4. opstellen tijdsplanning: van opmaak specs tot overgave machines aan productie.
5. uitwerken trainingsplanning: wie trainen?, wie traint?, wanneer?, waar?, wat kost het?
6. nadenken over een onderhoudsplan en de kostprijs voor het in voorraad nemen en houden van onderdelen.
7. opmaken van het totale kostenplaatje voor technologie, training en onderhoud
Voordracht
De student moet 1 voordracht of seminarie bijwonen i.v.m. een textielonderwerp. De student dient hiervoor informatie op te zoeken, een verslag te maken en een presentatie te geven.
Het verslag dient op het einde van het 1 semester ingediend te worden na het geven van de
presentatie.
Begincompetenties
Eindcompetenties Algemene competenties
Analytisch denken: niveau 3
- Rust niet voordat een moeilijke opdracht in al zijn aspecten in ontleed
- kan een probleem precies situeren en er een oplossing voor aanreiken
Schriftelijk communiceren: niveau 3
- Geeft systematisch info door aan anderen
- Zoekt info op originele plaatsen en deelt ze mee indien relevant
Mondeling communiceren: niveau 2
- Doordacht, soepele en heldere wijze van formuleren
- Logische opbouw
- Rijke woordenschat
- Kan een presentatie geven.
Organiseren en plannen: niveau 3
- Kan zich concentreren op de gehele opdracht.
- De werkschema's worden volgens plan en tijdig uitgevoerd.
- Houdt rekening met de impact van andere projecten
Sociale vaardigheden: niveau 2
- kan zich inleven in de situatie waarin mensen zich bevinden
- heeft aandacht voor de impact die het eigen gedrag op anderen kan hebben
- kan contacten leggen en eventueel onderhouden, ook in moeilijke situaties (bv. met mensen met verschillende opvatting en achtergrond)

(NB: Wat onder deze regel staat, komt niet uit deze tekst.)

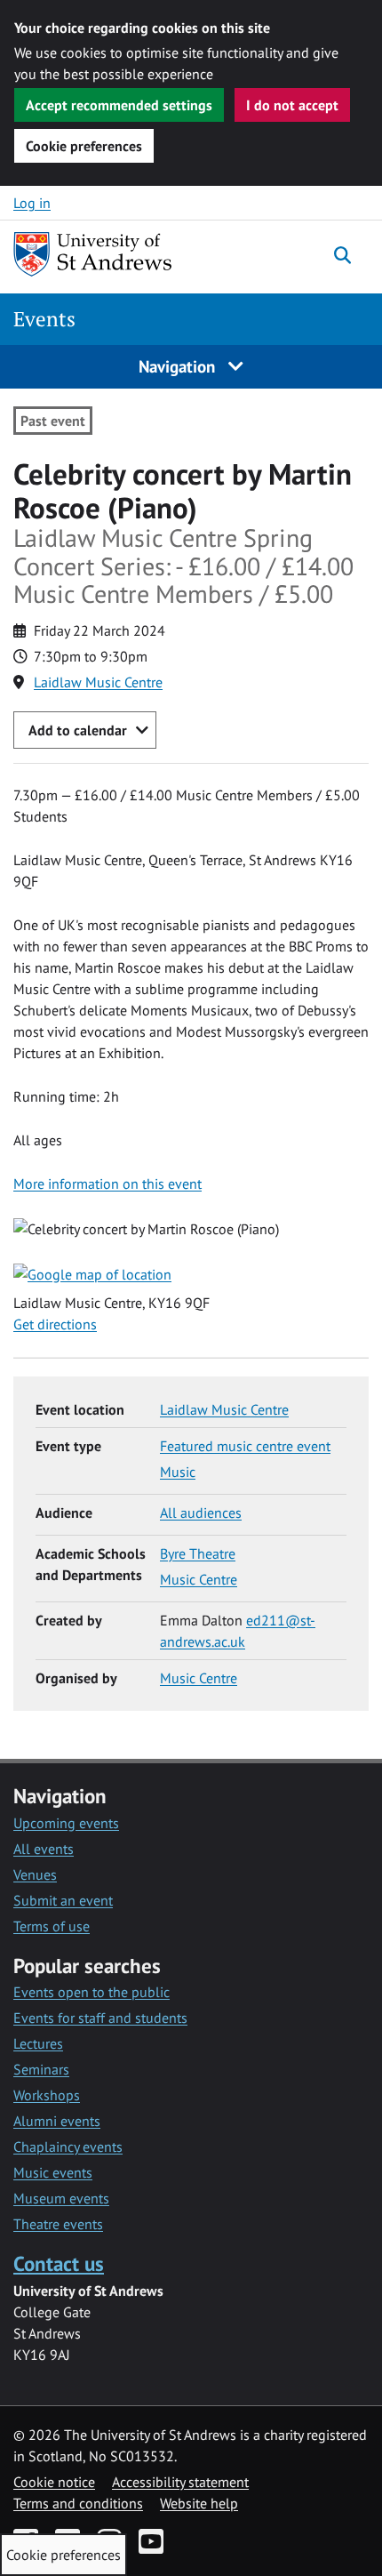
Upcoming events (66, 1823)
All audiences (201, 1512)
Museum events (61, 2198)
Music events (52, 2172)
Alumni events (56, 2121)
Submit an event (63, 1900)
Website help (199, 2503)
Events (44, 319)
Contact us (58, 2263)
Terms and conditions (78, 2503)
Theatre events (58, 2224)
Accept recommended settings (119, 105)
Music (177, 1472)
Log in (32, 203)
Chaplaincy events (68, 2146)
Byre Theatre (197, 1553)
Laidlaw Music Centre (98, 682)
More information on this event (107, 1183)
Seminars (41, 2069)
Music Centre (198, 1579)
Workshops (46, 2095)
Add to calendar (77, 730)
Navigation (179, 366)
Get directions (55, 1324)
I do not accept (292, 105)
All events (43, 1849)
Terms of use (51, 1926)
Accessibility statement (180, 2482)
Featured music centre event (245, 1446)
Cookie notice (54, 2482)
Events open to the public (91, 1992)
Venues (35, 1874)
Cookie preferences (84, 146)
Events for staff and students (100, 2017)
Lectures (38, 2043)
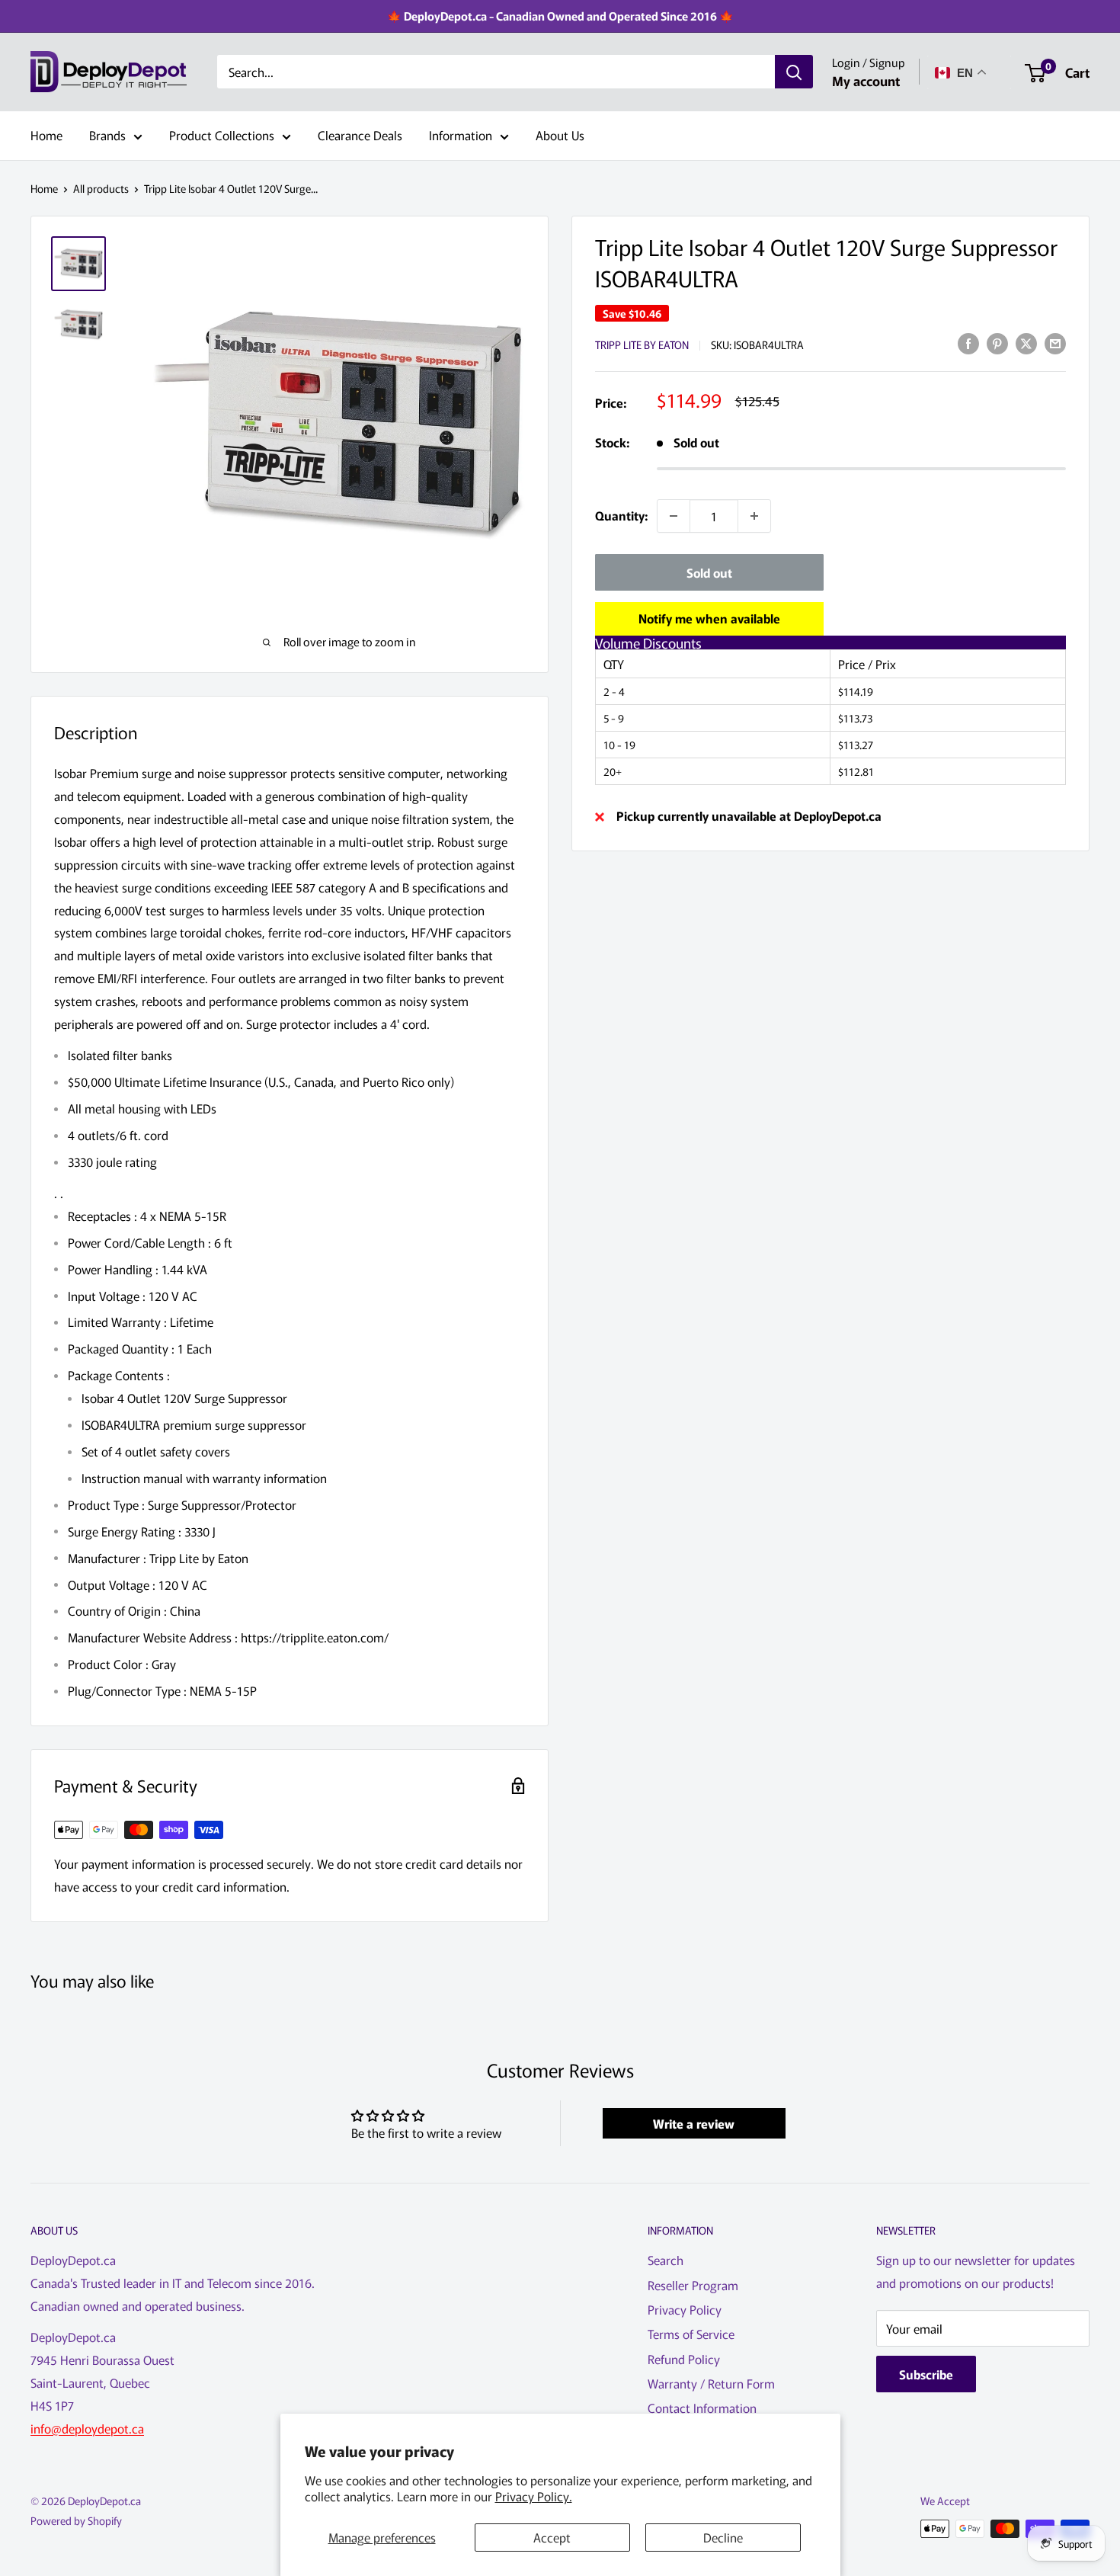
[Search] (794, 72)
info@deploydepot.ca (87, 2428)
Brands (107, 135)
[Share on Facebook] (968, 342)
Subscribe (926, 2374)
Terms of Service (691, 2333)
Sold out (709, 572)
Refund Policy (684, 2359)
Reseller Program (693, 2285)
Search (665, 2260)
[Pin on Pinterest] (997, 342)
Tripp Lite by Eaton (642, 344)
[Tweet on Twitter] (1026, 342)
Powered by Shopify (76, 2520)
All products (101, 188)
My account (866, 80)
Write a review (693, 2123)
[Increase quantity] (754, 516)
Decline (723, 2537)
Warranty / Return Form (711, 2383)
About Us (560, 135)
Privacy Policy (685, 2309)
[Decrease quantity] (674, 516)
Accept (552, 2537)
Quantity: (621, 515)
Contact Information (702, 2407)
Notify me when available (709, 618)
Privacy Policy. (533, 2496)
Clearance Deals (360, 135)
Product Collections (221, 135)
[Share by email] (1055, 342)
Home (46, 135)
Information (460, 135)
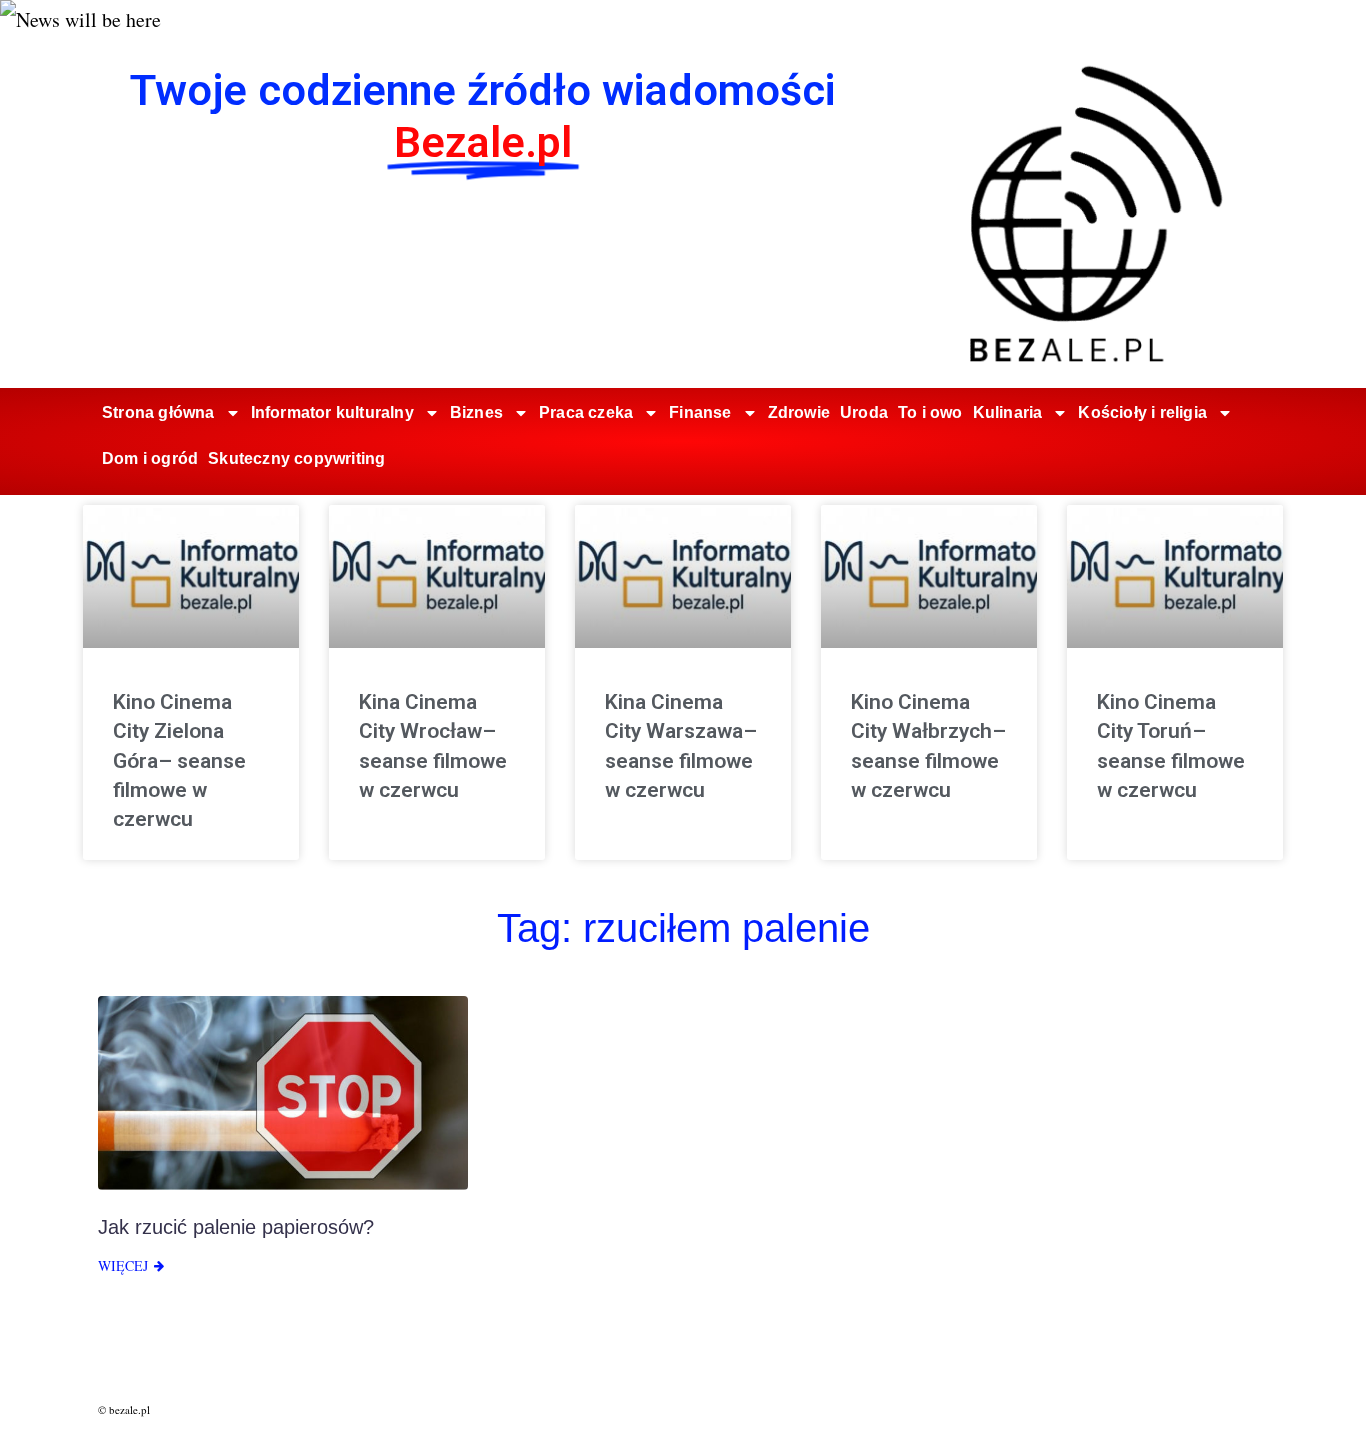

Algemene beroepsgerichte competenties
Assertiviteit: niveau 3
- Is alert bij het verdedigen van zijn eigen mening
Besluitvaardigheid: niveau 1
- durft over te gaan tot een handeling
- durft er ook de verantwoordelijkheid voor nemen
Innovatiegerichtheid: niveau 2
- dient taken in die nieuwe denkwijzen (die niet enkel door de docent of in boeken aangeleerd zijn) aantonen
Leergierigheid: niveau 2
- Tracht verbanden te leggen om zijn doelstellingen beter te realiseren.
- Kijkt uit naar vernieuwingen
- raadpleegt vakliteratuur, kan beurzen bezoeken, moet aan seminaries kunnen deelnemen.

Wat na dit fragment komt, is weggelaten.